И, словно огромный паук, он заковылял обратно к своей секции. Остальные оторопело смотрели ему вслед. Особенно всех потрясло, как он попрощался – такого они давно уже не слыхали, с тех пор как угодили в лагерь.
– Сходи-ка к Аммерсу, Лео, – сказал Бергер. И после непродолжительного раздумья добавил: – А почему, собственно, нет? Вежливый человек, даже на вы обращается. – Лебенталь все еще медлил.– Сходи-сходи, – повторил Бергер. – Не то он опять орать начнет. А мы пока Зульцбахера развяжем.
* * *
Сумерки сгущались, сменяясь наступающей тьмой. Из города доносился звон одинокого колокола. В бороздах пашни пролегли глубокие тени, синие и фиолетовые.
Сбившись в кучку, заключенные сидели перед бараком. Там, внутри, все еще умирал Аммерс. Зульцбахер понемногу пришел в себя. Сконфуженный, он сидел рядом с Розеном.
Лебенталь внезапно выпрямился.
– А это еще что?
Он напряженно высматривал что-то в поле за колючей проволокой. Там и вправду что-то мелькнуло, потом остановилось, потом снова задвигалось.
– Заяц! – сказал вдруг Карел, мальчонка из Чехословакии.
– Брось болтать. Ты их видел хоть когда-нибудь, зайцев-то?
– У нас дома их много водилось. Когда был маленький, я часто их видел. Ну, тогда, когда я еще был на воле, – пояснил Карел. Для него детство – это было время до лагеря. До того, как родителей отправили в газовую камеру.
– А ведь и вправду заяц. – Бухер прищурил глаза. – Или кролик. Хотя нет, великоват для кролика.
– Боже правый! – воскликнул Лебенталь. – Живой заяц! – Теперь зайца видели все. На секунду он присел, насторожив свои длинные уши. Затем поскакал дальше.
– Ну что бы ему сюда забежать! – От волнения у Лебенталя даже клацнула вставная челюсть. Он вспомнил о ложном зайце, о таксе, которую он выторговал у Бетке за зуб Ломана. – Мы бы его обменяли. Сами не стали бы есть. Обменяли бы и получили в два, а то и в три раза больше мяса из кухонных отходов.
– Не стали бы мы его менять. Сами бы съели, – возразил Майерхоф.
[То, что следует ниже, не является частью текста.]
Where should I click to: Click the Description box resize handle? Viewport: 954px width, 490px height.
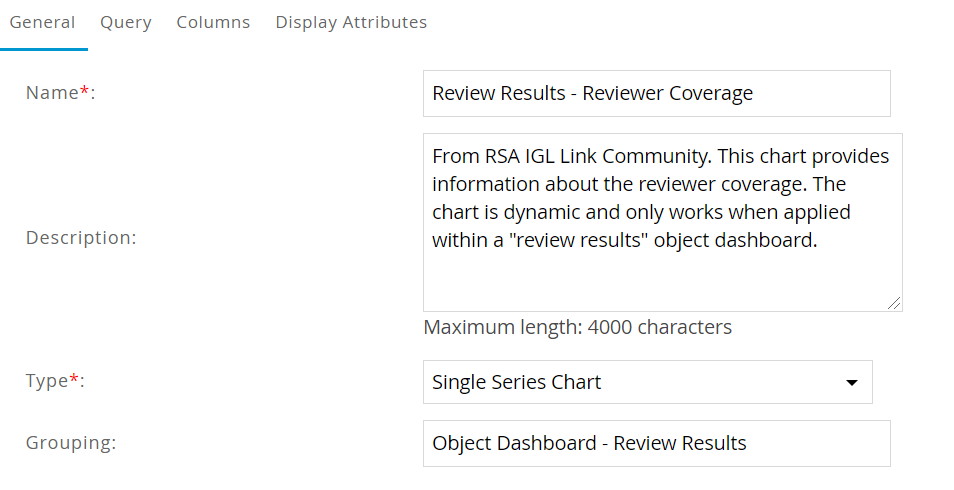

– Вот как? А кто его зажарит? Или, может, ты собираешься его сырьем есть? А пожарить отдашь – только ты его и видел! – распалялся Лебенталь. – Просто удивительно, до чего некоторые люди любят других учить, а сами неделями из барака не вылазят.
Майерхоф считался одним из чудес двадцать второго барака. Целых три недели он пролежал при смерти с воспалением легких и дизентерией. Он до того ослаб, что даже говорить уже не мог. Бергер махнул на него рукой. А он взял и в считанные дни поправился, можно считать, из мертвых воскрес. Агасфер его из-за этого прозвал Лазарем [9] Майерхофом. Сегодня Майерхоф впервые вышел на свежий воздух. Бергер ему запретил, а он все равно выполз. На нем было пальто Лебенталя, свитер умершего Бухсбаума и еще гусарская венгерка, которую кому-то выдали вместо робы. Простреленной ризой, которую Розен получил в качестве исподнего, Майерхоф повязал шею. Все ветераны приложили руку к его экипировке по случаю первой прогулки. Его выздоровление было для них общим торжеством.